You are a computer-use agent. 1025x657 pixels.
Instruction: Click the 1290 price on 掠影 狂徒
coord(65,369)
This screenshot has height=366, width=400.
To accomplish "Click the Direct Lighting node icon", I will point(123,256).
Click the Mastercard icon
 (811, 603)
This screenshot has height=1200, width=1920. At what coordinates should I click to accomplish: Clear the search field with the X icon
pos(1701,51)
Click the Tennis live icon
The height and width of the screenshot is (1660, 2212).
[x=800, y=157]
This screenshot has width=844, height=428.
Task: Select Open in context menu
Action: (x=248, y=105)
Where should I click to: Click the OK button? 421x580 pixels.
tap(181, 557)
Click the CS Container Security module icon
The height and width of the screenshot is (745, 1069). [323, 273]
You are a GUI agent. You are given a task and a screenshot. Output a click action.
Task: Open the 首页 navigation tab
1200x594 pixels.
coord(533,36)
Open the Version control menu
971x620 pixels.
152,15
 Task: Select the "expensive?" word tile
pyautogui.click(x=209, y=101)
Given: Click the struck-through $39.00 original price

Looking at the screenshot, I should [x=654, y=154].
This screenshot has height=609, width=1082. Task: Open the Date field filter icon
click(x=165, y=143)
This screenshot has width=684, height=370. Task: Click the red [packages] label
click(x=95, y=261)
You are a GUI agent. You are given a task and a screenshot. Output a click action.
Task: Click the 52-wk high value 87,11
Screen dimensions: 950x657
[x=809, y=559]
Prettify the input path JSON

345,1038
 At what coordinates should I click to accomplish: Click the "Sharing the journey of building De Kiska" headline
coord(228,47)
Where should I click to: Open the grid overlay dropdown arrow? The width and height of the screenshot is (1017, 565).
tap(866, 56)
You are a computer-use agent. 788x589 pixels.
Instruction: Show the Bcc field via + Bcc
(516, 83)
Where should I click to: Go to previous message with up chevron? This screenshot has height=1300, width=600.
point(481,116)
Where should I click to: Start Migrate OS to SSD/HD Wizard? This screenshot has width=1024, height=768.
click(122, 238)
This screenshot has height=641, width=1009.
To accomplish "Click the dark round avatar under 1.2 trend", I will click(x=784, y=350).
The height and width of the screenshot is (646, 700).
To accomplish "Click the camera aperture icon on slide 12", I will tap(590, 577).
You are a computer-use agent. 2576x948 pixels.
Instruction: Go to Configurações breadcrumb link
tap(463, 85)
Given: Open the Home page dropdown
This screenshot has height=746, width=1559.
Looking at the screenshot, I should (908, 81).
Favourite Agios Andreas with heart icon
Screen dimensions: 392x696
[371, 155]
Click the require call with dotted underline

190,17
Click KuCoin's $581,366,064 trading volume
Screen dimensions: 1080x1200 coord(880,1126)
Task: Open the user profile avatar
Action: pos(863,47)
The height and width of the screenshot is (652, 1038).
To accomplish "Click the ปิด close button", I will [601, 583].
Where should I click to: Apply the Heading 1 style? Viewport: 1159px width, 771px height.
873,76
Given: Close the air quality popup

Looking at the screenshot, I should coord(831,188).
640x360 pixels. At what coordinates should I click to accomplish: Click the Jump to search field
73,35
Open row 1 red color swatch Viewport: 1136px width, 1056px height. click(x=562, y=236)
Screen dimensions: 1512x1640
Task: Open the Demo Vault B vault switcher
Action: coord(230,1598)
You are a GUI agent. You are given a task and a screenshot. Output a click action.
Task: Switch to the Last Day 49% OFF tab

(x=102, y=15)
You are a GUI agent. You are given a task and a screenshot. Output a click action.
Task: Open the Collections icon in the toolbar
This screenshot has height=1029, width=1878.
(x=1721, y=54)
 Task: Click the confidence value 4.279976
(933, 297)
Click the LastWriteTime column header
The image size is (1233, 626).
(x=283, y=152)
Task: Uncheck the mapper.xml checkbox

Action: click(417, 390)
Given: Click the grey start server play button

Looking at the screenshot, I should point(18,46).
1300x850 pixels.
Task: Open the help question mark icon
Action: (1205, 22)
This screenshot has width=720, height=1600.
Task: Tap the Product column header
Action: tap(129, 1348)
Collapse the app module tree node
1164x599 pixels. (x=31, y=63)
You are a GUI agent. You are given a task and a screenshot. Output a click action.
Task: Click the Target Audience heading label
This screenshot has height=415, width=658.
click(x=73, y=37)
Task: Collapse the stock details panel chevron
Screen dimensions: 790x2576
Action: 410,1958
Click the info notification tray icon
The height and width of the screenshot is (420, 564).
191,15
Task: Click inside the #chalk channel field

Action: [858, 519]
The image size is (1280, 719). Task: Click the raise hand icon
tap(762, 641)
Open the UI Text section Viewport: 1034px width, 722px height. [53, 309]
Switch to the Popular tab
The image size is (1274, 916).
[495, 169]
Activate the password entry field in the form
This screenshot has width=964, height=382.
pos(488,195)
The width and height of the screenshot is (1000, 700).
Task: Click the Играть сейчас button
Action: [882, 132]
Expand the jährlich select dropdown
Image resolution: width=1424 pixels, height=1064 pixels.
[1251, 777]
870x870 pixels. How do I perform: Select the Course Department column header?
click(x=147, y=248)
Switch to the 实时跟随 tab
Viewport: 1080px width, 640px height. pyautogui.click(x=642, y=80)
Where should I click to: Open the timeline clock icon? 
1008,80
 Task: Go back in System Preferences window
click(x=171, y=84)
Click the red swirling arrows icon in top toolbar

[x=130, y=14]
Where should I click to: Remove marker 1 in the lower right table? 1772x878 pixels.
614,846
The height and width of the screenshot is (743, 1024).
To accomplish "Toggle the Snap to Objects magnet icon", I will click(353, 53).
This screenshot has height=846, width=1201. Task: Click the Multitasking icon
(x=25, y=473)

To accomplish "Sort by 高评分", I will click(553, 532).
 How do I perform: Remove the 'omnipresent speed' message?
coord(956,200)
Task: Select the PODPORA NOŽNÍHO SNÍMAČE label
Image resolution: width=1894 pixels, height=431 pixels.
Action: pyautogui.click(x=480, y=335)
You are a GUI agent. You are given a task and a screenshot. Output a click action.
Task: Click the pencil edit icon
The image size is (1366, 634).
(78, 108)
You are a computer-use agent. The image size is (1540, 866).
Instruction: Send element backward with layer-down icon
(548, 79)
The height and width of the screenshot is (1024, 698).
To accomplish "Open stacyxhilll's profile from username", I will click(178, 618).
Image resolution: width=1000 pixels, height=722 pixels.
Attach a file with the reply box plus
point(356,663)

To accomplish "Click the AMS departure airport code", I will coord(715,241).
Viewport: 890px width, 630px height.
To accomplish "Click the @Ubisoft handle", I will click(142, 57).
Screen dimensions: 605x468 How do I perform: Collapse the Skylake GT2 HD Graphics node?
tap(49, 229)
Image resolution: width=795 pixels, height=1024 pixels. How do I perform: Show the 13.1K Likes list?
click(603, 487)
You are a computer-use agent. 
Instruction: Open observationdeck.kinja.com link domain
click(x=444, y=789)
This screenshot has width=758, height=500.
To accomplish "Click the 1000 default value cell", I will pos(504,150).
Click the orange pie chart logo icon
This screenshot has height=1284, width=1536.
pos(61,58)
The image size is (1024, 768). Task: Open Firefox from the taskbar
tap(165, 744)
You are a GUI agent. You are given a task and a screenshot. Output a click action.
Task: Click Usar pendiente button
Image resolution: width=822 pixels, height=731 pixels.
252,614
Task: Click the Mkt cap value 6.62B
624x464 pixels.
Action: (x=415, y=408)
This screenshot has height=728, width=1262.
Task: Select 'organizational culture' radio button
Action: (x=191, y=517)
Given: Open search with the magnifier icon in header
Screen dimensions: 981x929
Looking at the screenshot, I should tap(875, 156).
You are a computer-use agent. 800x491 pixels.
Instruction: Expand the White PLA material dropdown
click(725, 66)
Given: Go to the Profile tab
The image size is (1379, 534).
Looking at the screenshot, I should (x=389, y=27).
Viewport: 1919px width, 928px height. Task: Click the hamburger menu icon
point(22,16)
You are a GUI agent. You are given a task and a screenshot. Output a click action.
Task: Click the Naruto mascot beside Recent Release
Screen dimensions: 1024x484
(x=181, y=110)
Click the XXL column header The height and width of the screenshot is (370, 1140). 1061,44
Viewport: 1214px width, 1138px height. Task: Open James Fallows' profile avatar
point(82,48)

Task item - Copy every line where the word "will" is present in the entries above.

Answer to the problem -
To accomplish "Click the Direct Lighting node icon", I will point(123,256).
To accomplish "Click the dark round avatar under 1.2 trend", I will click(x=784, y=350).
To accomplish "Click the camera aperture icon on slide 12", I will tap(590, 577).
To accomplish "Click the ปิด close button", I will [601, 583].
To accomplish "Toggle the Snap to Objects magnet icon", I will click(353, 53).
To accomplish "Sort by 高评分", I will click(553, 532).
To accomplish "Open stacyxhilll's profile from username", I will click(178, 618).
To accomplish "Click the AMS departure airport code", I will coord(715,241).
To accomplish "Click the @Ubisoft handle", I will click(142, 57).
To accomplish "Click the 1000 default value cell", I will pos(504,150).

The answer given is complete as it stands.